**Aim of the exercise:** Here is a listing; restate all of it exactly.

START Study material

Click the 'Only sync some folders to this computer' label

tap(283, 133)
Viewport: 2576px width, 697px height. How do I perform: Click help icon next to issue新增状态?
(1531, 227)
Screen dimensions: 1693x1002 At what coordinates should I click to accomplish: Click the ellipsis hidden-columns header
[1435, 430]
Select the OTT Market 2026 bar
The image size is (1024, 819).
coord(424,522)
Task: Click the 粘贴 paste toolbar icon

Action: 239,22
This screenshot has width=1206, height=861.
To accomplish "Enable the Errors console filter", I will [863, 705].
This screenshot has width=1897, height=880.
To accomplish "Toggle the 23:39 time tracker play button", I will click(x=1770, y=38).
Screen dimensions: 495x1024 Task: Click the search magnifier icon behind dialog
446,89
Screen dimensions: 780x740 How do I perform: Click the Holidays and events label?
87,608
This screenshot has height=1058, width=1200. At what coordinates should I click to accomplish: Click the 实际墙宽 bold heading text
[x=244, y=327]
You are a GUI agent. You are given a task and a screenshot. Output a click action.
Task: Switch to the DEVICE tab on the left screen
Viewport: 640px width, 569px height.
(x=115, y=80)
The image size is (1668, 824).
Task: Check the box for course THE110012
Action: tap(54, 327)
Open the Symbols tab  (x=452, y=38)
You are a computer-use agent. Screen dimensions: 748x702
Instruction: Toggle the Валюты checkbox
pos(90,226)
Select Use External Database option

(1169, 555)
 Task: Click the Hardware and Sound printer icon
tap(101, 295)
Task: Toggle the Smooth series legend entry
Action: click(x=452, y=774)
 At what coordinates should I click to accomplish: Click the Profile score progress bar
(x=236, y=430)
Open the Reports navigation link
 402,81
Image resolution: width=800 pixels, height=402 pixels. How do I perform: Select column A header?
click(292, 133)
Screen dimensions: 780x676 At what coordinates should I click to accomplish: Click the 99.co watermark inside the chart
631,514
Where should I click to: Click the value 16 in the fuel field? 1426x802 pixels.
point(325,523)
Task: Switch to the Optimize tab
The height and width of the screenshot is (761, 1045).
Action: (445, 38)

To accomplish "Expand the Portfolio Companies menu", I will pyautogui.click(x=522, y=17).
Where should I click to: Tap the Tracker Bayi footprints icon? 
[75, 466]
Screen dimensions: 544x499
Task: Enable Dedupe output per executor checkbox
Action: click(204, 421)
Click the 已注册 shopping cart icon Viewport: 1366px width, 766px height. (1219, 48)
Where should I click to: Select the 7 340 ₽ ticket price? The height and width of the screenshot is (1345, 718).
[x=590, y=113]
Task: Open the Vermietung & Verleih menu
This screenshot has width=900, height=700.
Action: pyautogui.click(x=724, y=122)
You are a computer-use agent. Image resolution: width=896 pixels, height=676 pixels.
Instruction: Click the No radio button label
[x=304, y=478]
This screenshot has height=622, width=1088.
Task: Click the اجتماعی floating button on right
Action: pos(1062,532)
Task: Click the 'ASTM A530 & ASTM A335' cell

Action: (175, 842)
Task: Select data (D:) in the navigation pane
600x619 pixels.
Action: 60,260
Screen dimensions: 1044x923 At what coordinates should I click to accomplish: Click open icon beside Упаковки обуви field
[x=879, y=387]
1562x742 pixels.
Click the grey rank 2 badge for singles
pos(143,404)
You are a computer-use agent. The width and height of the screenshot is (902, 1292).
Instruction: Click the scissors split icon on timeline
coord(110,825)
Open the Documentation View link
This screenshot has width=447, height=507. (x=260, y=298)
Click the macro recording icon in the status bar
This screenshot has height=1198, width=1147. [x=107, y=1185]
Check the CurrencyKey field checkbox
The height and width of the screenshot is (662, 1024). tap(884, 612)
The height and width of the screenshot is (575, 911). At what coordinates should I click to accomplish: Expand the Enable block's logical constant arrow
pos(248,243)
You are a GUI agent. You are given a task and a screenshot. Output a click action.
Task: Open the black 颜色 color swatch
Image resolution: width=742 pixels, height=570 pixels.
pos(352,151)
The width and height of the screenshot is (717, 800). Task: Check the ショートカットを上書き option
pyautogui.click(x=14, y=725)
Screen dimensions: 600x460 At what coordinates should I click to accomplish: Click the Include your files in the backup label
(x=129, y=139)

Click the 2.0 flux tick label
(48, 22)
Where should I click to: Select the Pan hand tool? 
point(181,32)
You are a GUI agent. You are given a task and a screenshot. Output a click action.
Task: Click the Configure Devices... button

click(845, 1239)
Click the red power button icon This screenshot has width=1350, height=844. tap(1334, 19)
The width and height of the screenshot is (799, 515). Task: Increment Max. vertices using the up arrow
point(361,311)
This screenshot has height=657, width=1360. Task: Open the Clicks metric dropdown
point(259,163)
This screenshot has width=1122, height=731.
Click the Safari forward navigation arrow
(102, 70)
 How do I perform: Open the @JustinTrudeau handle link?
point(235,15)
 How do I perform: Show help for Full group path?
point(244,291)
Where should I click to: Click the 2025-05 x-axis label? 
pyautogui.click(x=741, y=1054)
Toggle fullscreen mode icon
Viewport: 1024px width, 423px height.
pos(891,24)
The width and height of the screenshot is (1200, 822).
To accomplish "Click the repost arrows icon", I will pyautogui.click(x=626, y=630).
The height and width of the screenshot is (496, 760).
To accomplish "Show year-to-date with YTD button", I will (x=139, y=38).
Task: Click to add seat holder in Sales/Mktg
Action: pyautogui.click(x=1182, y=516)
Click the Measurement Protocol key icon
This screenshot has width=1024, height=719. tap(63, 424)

END Study material

**Reply:**
Click the 'Only sync some folders to this computer' label

tap(283, 133)
Viewport: 2576px width, 697px height. How do I perform: Click help icon next to issue新增状态?
(1531, 227)
Screen dimensions: 1693x1002 At what coordinates should I click to accomplish: Click the ellipsis hidden-columns header
[1435, 430]
Select the OTT Market 2026 bar
The image size is (1024, 819).
coord(424,522)
Task: Click the 粘贴 paste toolbar icon

Action: 239,22
This screenshot has width=1206, height=861.
To accomplish "Enable the Errors console filter", I will [863, 705].
This screenshot has width=1897, height=880.
To accomplish "Toggle the 23:39 time tracker play button", I will click(x=1770, y=38).
Screen dimensions: 495x1024 Task: Click the search magnifier icon behind dialog
446,89
Screen dimensions: 780x740 How do I perform: Click the Holidays and events label?
87,608
This screenshot has height=1058, width=1200. At what coordinates should I click to accomplish: Click the 实际墙宽 bold heading text
[x=244, y=327]
You are a GUI agent. You are given a task and a screenshot. Output a click action.
Task: Switch to the DEVICE tab on the left screen
Viewport: 640px width, 569px height.
(x=115, y=80)
The image size is (1668, 824).
Task: Check the box for course THE110012
Action: tap(54, 327)
Open the Symbols tab  (x=452, y=38)
You are a computer-use agent. Screen dimensions: 748x702
Instruction: Toggle the Валюты checkbox
pos(90,226)
Select Use External Database option

(1169, 555)
 Task: Click the Hardware and Sound printer icon
tap(101, 295)
Task: Toggle the Smooth series legend entry
Action: click(x=452, y=774)
 At what coordinates should I click to accomplish: Click the Profile score progress bar
(x=236, y=430)
Open the Reports navigation link
 402,81
Image resolution: width=800 pixels, height=402 pixels. How do I perform: Select column A header?
click(292, 133)
Screen dimensions: 780x676 At what coordinates should I click to accomplish: Click the 99.co watermark inside the chart
631,514
Where should I click to: Click the value 16 in the fuel field? 1426x802 pixels.
point(325,523)
Task: Switch to the Optimize tab
The height and width of the screenshot is (761, 1045).
Action: (445, 38)

To accomplish "Expand the Portfolio Companies menu", I will pyautogui.click(x=522, y=17).
Where should I click to: Tap the Tracker Bayi footprints icon? 
[75, 466]
Screen dimensions: 544x499
Task: Enable Dedupe output per executor checkbox
Action: click(204, 421)
Click the 已注册 shopping cart icon Viewport: 1366px width, 766px height. (1219, 48)
Where should I click to: Select the 7 340 ₽ ticket price? The height and width of the screenshot is (1345, 718).
[x=590, y=113]
Task: Open the Vermietung & Verleih menu
This screenshot has width=900, height=700.
Action: pyautogui.click(x=724, y=122)
You are a computer-use agent. Image resolution: width=896 pixels, height=676 pixels.
Instruction: Click the No radio button label
[x=304, y=478]
This screenshot has height=622, width=1088.
Task: Click the اجتماعی floating button on right
Action: pos(1062,532)
Task: Click the 'ASTM A530 & ASTM A335' cell

Action: (175, 842)
Task: Select data (D:) in the navigation pane
600x619 pixels.
Action: 60,260
Screen dimensions: 1044x923 At what coordinates should I click to accomplish: Click open icon beside Упаковки обуви field
[x=879, y=387]
1562x742 pixels.
Click the grey rank 2 badge for singles
pos(143,404)
You are a computer-use agent. The width and height of the screenshot is (902, 1292).
Instruction: Click the scissors split icon on timeline
coord(110,825)
Open the Documentation View link
This screenshot has width=447, height=507. (x=260, y=298)
Click the macro recording icon in the status bar
This screenshot has height=1198, width=1147. [x=107, y=1185]
Check the CurrencyKey field checkbox
The height and width of the screenshot is (662, 1024). tap(884, 612)
The height and width of the screenshot is (575, 911). At what coordinates should I click to accomplish: Expand the Enable block's logical constant arrow
pos(248,243)
You are a GUI agent. You are given a task and a screenshot. Output a click action.
Task: Open the black 颜色 color swatch
Image resolution: width=742 pixels, height=570 pixels.
pos(352,151)
The width and height of the screenshot is (717, 800). Task: Check the ショートカットを上書き option
pyautogui.click(x=14, y=725)
Screen dimensions: 600x460 At what coordinates should I click to accomplish: Click the Include your files in the backup label
(x=129, y=139)

Click the 2.0 flux tick label
(48, 22)
Where should I click to: Select the Pan hand tool? 
point(181,32)
You are a GUI agent. You are given a task and a screenshot. Output a click action.
Task: Click the Configure Devices... button

click(845, 1239)
Click the red power button icon This screenshot has width=1350, height=844. tap(1334, 19)
The width and height of the screenshot is (799, 515). Task: Increment Max. vertices using the up arrow
point(361,311)
This screenshot has height=657, width=1360. Task: Open the Clicks metric dropdown
point(259,163)
This screenshot has width=1122, height=731.
Click the Safari forward navigation arrow
(102, 70)
 How do I perform: Open the @JustinTrudeau handle link?
point(235,15)
 How do I perform: Show help for Full group path?
point(244,291)
Where should I click to: Click the 2025-05 x-axis label? 
pyautogui.click(x=741, y=1054)
Toggle fullscreen mode icon
Viewport: 1024px width, 423px height.
pos(891,24)
The width and height of the screenshot is (1200, 822).
To accomplish "Click the repost arrows icon", I will pyautogui.click(x=626, y=630).
The height and width of the screenshot is (496, 760).
To accomplish "Show year-to-date with YTD button", I will (x=139, y=38).
Task: Click to add seat holder in Sales/Mktg
Action: pyautogui.click(x=1182, y=516)
Click the Measurement Protocol key icon
This screenshot has width=1024, height=719. tap(63, 424)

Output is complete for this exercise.